La questione femminile

In Stato e rivoluzione non appare la questione femminile, anche se Lenin, citando il passo di Marx relativo alla necessità di elaborare un diritto disuguale, che tenga conto delle diversità reali dell'esistenza, delle condizioni di vita ecc., ha in un certo senso posto le basi per l'affronto di una questione del genere.

La famiglia borghese, che ha sostituito quella patriarcale, oggi è al capolinea. Per almeno due ragioni:

1. è troppo debole nel confronto con le contraddizioni della società;

2. non è in grado di garantire la riproduzione fisica della società.

I valori dominanti oggi sono quelli veicolati dai mass-media, non più quelli trasmessi dalla famiglia. Famiglia e scuola hanno interagito sul piano dei valori sino agli anni della contestazione, poi è maturata una generazione (quella degli anni 1968-76) i cui valori erano distanti sia da quelli della famiglia che da quelli della scuola.

Questi valori hanno prodotto leggi come quelle sul divorzio, sull'aborto ecc., hanno garantito maggiore uguaglianza dei sessi, ma non hanno cambiato le regole fondamentali del sistema, il quale, infatti, agli inizi degli anni Ottanta ha ripreso a imporsi, considerando come un dato acquisito l'aumento del tasso di laicizzazione e di emancipazione sessuale conseguente a quelle battaglie.

Il risultato finale è stato che, mentre prima del '68 scuola e famiglia vivevano su valori ereditati dal fascismo e da un certo cattolicesimo conservatore, oggi vivono prevalentemente su valori dettati dal consumismo. Tra gli anni della contestazione e quelli del riflusso c'è stata un'esperienza che ha illuso un'intera generazione, la quale aveva creduto possibile una società più democratica, più socialista.

Oggi la società borghese tende sempre più a rapportarsi a individui singoli, isolati, inoffensivi, incapaci di reagire alle contraddizioni del sistema, disposti a interagire solo con le sollecitazioni del consumismo.
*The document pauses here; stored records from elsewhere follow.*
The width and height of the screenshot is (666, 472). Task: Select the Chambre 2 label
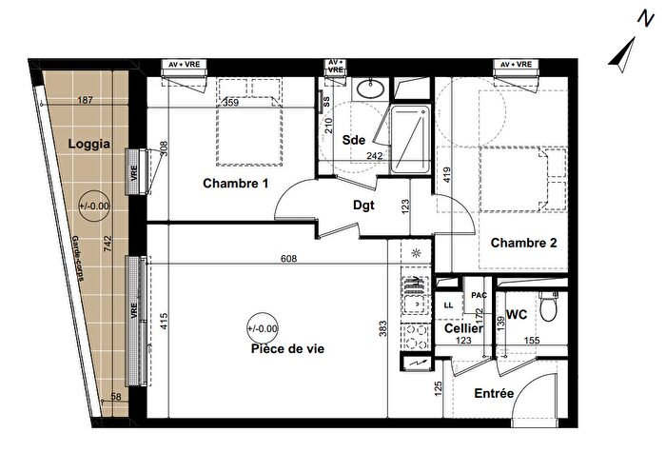(x=523, y=243)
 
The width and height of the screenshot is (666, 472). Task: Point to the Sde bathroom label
(x=354, y=140)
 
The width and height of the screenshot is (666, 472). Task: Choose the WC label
(x=517, y=314)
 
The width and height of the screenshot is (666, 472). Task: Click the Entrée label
(x=493, y=393)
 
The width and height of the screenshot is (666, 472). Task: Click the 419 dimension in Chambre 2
(x=445, y=176)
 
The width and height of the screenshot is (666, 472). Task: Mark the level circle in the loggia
(x=93, y=204)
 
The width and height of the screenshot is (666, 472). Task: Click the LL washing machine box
(x=448, y=305)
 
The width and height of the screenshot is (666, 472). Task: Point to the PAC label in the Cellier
(x=479, y=295)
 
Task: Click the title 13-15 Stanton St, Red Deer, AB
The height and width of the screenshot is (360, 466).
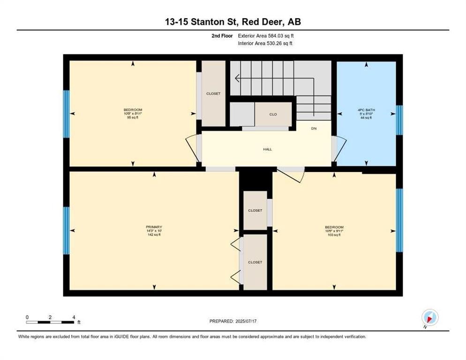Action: pyautogui.click(x=233, y=22)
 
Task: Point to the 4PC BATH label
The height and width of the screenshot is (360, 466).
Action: pyautogui.click(x=366, y=111)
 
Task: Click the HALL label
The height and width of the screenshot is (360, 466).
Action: pyautogui.click(x=267, y=150)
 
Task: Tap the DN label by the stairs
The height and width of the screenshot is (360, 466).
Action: pyautogui.click(x=314, y=128)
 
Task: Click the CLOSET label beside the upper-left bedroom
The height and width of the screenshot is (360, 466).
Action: pyautogui.click(x=213, y=94)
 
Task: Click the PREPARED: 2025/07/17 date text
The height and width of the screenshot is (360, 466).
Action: pyautogui.click(x=233, y=321)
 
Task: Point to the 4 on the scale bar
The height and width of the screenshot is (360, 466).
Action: pyautogui.click(x=74, y=317)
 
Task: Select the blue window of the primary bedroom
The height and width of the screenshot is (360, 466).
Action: pyautogui.click(x=66, y=230)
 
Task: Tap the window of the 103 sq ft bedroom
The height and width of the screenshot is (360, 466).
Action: pyautogui.click(x=399, y=220)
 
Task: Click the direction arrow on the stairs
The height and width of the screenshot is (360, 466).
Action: pyautogui.click(x=238, y=78)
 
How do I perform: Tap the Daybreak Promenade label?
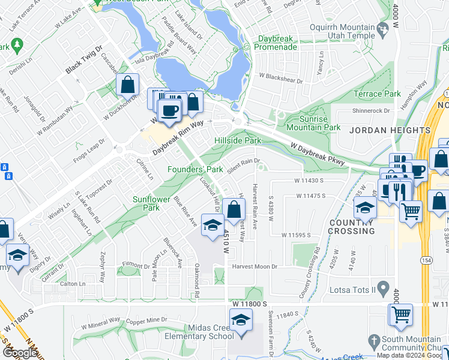277,43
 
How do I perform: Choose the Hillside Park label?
238,140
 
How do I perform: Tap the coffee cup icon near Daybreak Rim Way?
170,110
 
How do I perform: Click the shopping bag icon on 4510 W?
234,210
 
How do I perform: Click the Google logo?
20,353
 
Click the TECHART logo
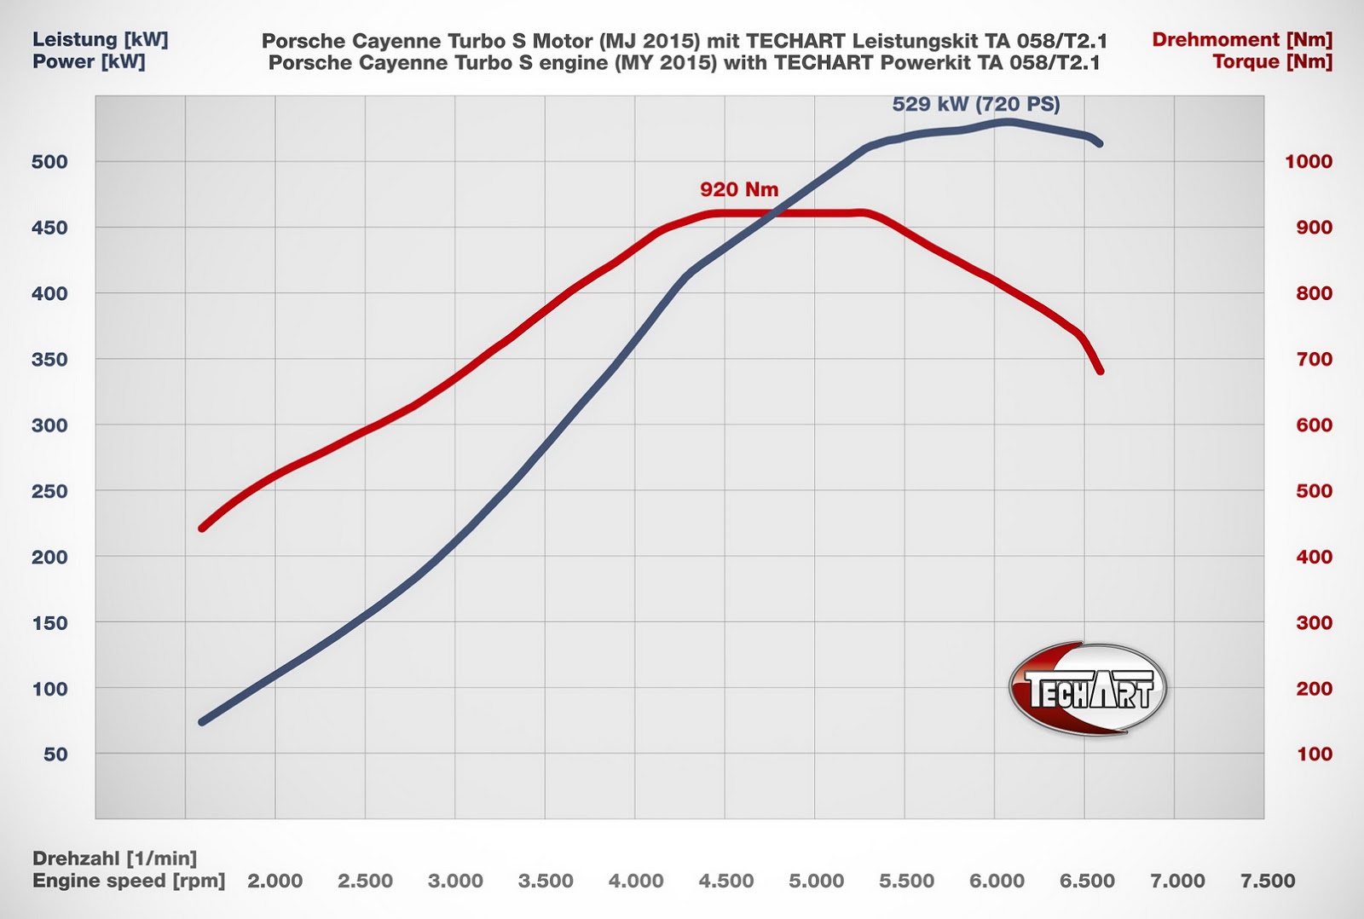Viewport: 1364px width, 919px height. [1088, 689]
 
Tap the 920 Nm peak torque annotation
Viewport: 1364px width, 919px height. [739, 189]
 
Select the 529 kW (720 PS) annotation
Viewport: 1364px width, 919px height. [976, 104]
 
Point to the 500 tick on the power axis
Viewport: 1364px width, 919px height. [49, 162]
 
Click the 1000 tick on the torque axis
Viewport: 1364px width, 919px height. [1309, 162]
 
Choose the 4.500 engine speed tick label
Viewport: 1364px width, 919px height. [725, 881]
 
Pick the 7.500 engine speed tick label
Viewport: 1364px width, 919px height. [1268, 881]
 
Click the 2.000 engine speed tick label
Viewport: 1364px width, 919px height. [275, 881]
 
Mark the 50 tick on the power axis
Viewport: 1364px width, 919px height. [55, 754]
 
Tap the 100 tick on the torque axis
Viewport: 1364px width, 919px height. [1314, 754]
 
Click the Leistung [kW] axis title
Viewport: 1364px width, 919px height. [101, 39]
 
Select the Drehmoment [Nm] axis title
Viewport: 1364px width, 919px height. [1241, 39]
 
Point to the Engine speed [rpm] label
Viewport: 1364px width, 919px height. [129, 881]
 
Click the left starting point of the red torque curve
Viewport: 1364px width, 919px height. [202, 529]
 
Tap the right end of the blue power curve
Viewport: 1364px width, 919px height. [1100, 143]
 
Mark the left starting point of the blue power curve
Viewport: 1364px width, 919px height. [202, 722]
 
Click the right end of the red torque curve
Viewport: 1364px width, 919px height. [1101, 371]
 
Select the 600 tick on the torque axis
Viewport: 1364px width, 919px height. [1314, 425]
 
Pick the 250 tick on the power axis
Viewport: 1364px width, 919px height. [49, 491]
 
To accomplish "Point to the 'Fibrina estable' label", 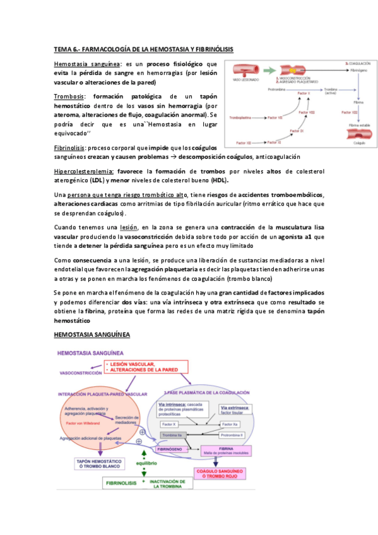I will point(358,125).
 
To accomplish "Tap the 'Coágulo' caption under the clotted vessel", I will point(358,143).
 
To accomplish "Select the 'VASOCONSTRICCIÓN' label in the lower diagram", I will point(80,373).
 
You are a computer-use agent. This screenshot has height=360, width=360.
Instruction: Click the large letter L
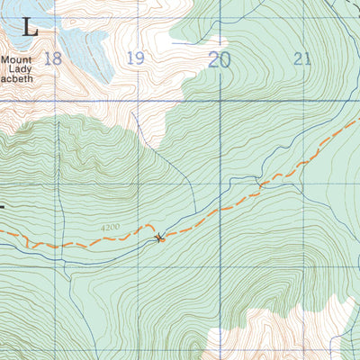[x=30, y=26]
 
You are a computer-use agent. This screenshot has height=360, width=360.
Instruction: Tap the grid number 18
[x=52, y=58]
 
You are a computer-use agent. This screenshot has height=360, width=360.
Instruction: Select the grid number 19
[x=135, y=58]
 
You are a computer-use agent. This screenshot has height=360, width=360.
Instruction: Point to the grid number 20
[x=219, y=59]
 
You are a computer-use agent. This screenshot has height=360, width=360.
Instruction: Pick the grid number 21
[x=302, y=58]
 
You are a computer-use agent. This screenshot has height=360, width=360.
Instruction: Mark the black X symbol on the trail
[x=160, y=238]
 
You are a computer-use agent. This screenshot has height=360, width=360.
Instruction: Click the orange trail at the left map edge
[x=3, y=232]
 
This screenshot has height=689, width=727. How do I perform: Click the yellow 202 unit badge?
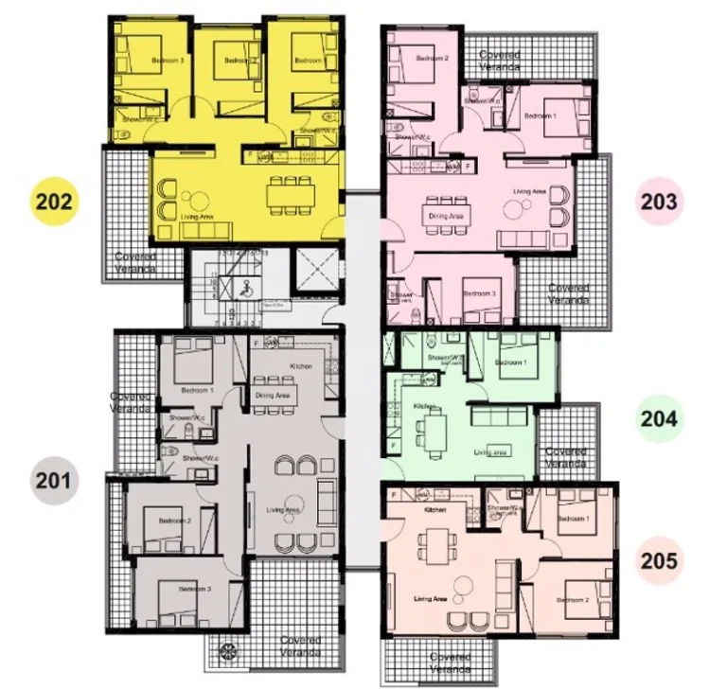point(55,202)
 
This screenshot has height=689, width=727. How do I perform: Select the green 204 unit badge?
point(659,418)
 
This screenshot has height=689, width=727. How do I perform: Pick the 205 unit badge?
point(659,560)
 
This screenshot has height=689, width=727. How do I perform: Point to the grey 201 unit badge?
point(53,480)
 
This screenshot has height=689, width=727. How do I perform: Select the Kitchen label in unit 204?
point(423,406)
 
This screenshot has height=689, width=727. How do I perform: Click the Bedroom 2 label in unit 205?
point(573,600)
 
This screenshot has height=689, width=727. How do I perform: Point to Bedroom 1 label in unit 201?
point(197,390)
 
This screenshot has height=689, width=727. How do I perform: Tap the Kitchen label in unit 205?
point(435,510)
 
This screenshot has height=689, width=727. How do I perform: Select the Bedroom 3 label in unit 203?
point(479,293)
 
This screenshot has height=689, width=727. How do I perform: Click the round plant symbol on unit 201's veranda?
point(229,651)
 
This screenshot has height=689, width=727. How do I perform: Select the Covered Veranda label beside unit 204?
point(565,458)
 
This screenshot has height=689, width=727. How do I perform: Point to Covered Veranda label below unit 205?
point(451,662)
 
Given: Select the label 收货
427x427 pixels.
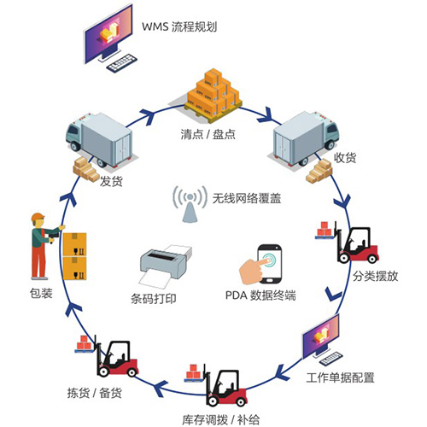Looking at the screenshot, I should point(345,157).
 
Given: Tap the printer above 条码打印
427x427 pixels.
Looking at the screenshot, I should point(164,265).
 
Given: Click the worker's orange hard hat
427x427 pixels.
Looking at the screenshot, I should point(38,216).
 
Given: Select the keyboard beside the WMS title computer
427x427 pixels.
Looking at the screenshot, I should point(125,62).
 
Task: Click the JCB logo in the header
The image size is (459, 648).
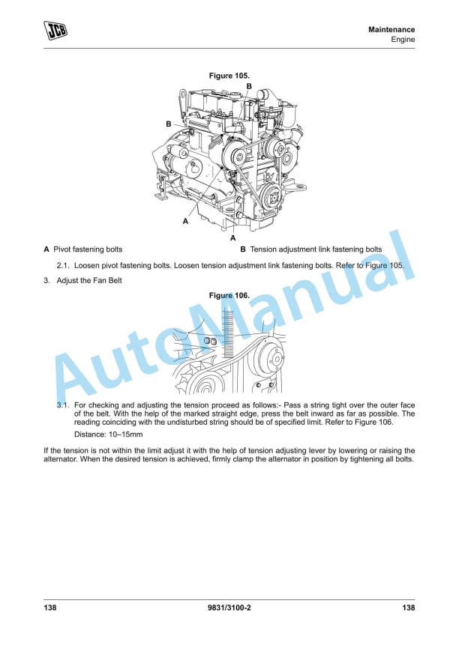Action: [x=55, y=30]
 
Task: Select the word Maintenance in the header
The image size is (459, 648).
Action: [x=392, y=29]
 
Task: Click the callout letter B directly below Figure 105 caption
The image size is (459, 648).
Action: [x=248, y=87]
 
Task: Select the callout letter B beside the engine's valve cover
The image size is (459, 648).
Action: [x=169, y=124]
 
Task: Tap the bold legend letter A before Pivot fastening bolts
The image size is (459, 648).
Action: [x=46, y=249]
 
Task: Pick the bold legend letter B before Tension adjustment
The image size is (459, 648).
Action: [x=243, y=249]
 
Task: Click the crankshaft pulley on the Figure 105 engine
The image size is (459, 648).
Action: [x=271, y=200]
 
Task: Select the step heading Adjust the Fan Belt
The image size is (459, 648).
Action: [x=89, y=281]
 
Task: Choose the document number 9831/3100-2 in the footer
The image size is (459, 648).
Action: [x=230, y=608]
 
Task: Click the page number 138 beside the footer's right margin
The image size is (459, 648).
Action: [x=408, y=608]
E questo isolamento viene sbandierato come una forma più avanzata di libertà individuale, il cui presupposto per esercitarla è, ovviamente, il possesso di un certo livello di benessere.

In tale situazione l'identità e il ruolo della donna risultano essere i più penalizzati. In una società dominata dai rapporti di forza, la donna, per sopravvivere, deve negarsi come tale e cercare di essere il più possibile simile all'uomo.

La maternità è diventata un peso insopportabile; la scelta del partner e la stessa fedeltà coniugale sono ormai strettamente dipendenti dalla realizzazione sociale e professionale. La sicurezza economica è il presupposto per stabilire una qualunque relazione d'amore.

Come può una donna sentirsi libera quando non lo è neppure l'uomo che essa vorrebbe imitare? La libertà di divorziare, di abortire, di controllare artificialmente la procreazione... non sono forse tutte libertà al negativo?

È possibile ipotizzare la creazione di “unità collettive” di famiglie, in cui sia praticabile una gestione condivisa dei beni comuni: dagli strumenti di lavoro alle forme di proprietà, sino all'educazione dei figli...? È possibile recuperare il concetto di “famiglia allargata” senza dover sottostare alle superate forme di gerarchia, di paternalismo, di clericalismo, salvaguardando la monogamia e la libera scelta del partner?


1 Lenin voleva evitare accuratamente i due principali difetti della Comune: non aver preso la Banca centrale; non aver attaccato il governo a Versailles.

2 Le prime forme di organizzazione operaia (comitati di sciopero) si formarono nel 1896-97 nelle fabbriche. Alla vigilia della rivoluzione d'Ottobre vi erano oltre 1400 soviet. Dopo la dissoluzione dell'Unione Sovietica il sistema dei Soviet sopravvisse nella Federazione Russa fino al 1993.

3 Da notare che ai tempi di Brežnev, Černenko, Andropov... si parlava ancora di “Stato di tutto il popolo”. Non a caso Gorbačëv volle sostituire questa definizione con quella di “Stato di diritto”.